Just before serving:
Release the outer ring of the pan to serve the Mousse. I leave mine on the Tempered Glass Bottom and transfer it to a serving platter.

Enjoy!
Peace in the Kitchen!



I've been making this recipe since 1985.
I've served it every Thanksgiving since then.
Every year my grandchildren ask if I've made it for Thanksgiving dinner, and I do!

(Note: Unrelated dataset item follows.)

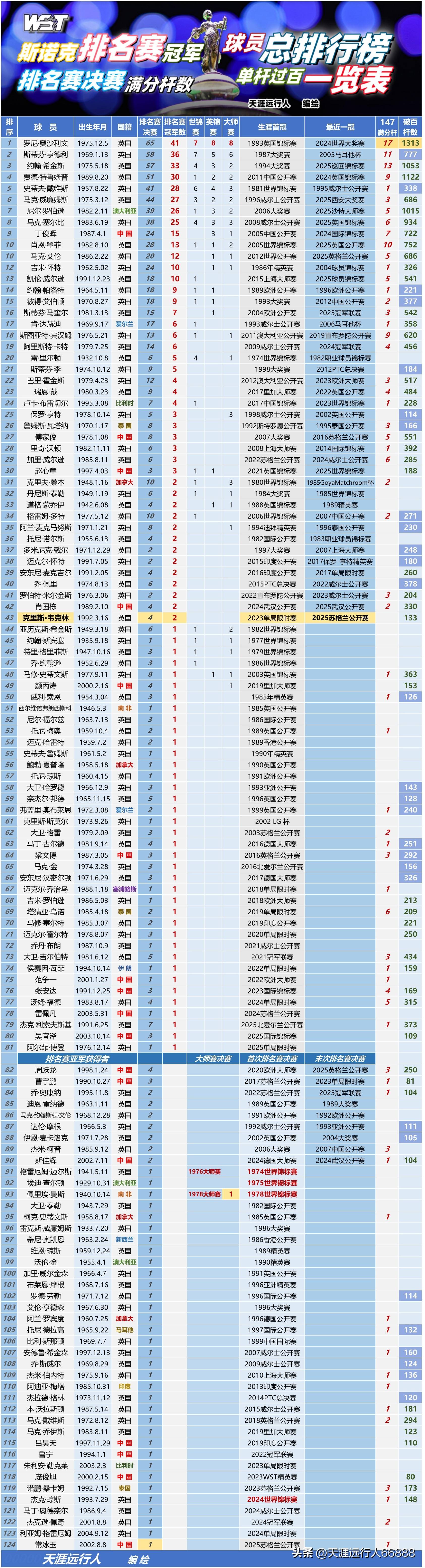Screen dimensions: 425x1568
Task: Select player name 罗尼·奥沙利文 in row 1
Action: [46, 143]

I've tried to double the recipe and it doesn't work. If you need more, you make more!

Cranberry Mousse:

1 C Cranberry Juice
1- 3 oz. package of Raspberry Jello or,  (1/3 C or 6 TBS)
1- can (16oz.) Jellied Cranberry Sauce
1 C Heavy Cream, whipped (the perfect whipped cream: 1C heavy cream, 1 tsp vanilla, 1 TBS confectioner's sugar) In a stand mixer with a whisk attachment or  in a bowl with a hand mixer.

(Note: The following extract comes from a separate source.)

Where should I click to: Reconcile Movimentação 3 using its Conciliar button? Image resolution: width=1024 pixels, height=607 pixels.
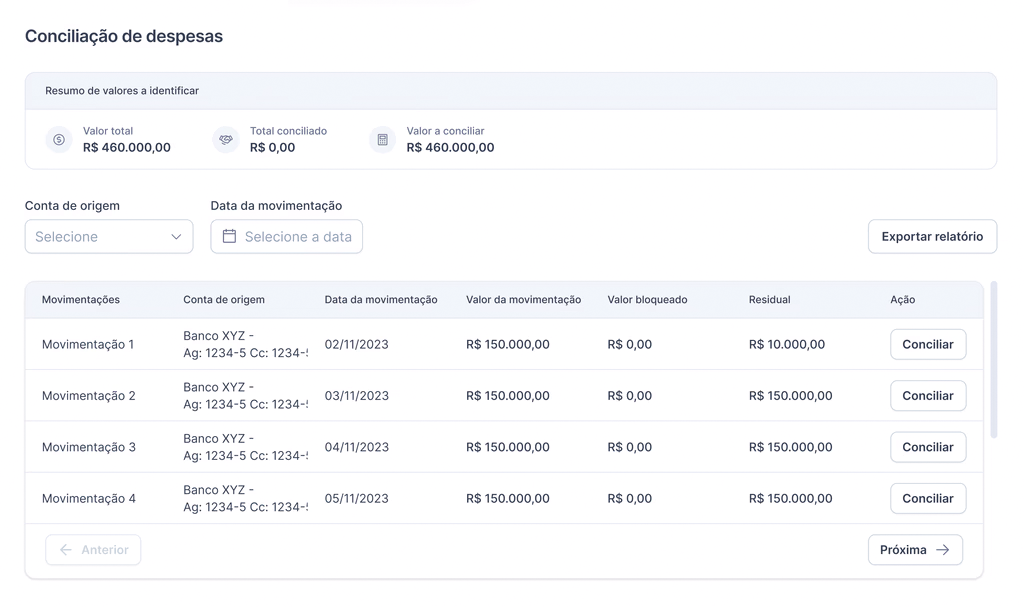coord(927,447)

In a Saucepan on medium heat:
Cranberry Juice
Heat juice to boiling

Stir in Jello until dissolved.

Add:
Cranberry Sauce
Cook until dissolved.
Transfer to a bowl and refrigerate until thickened.

Whip the Cream and fold into the Jello mixture.

Transfer to a clear serving bowl to serve.
Refrigerate covered until ready to serve

Enjoy!
Peace in the Kitchen!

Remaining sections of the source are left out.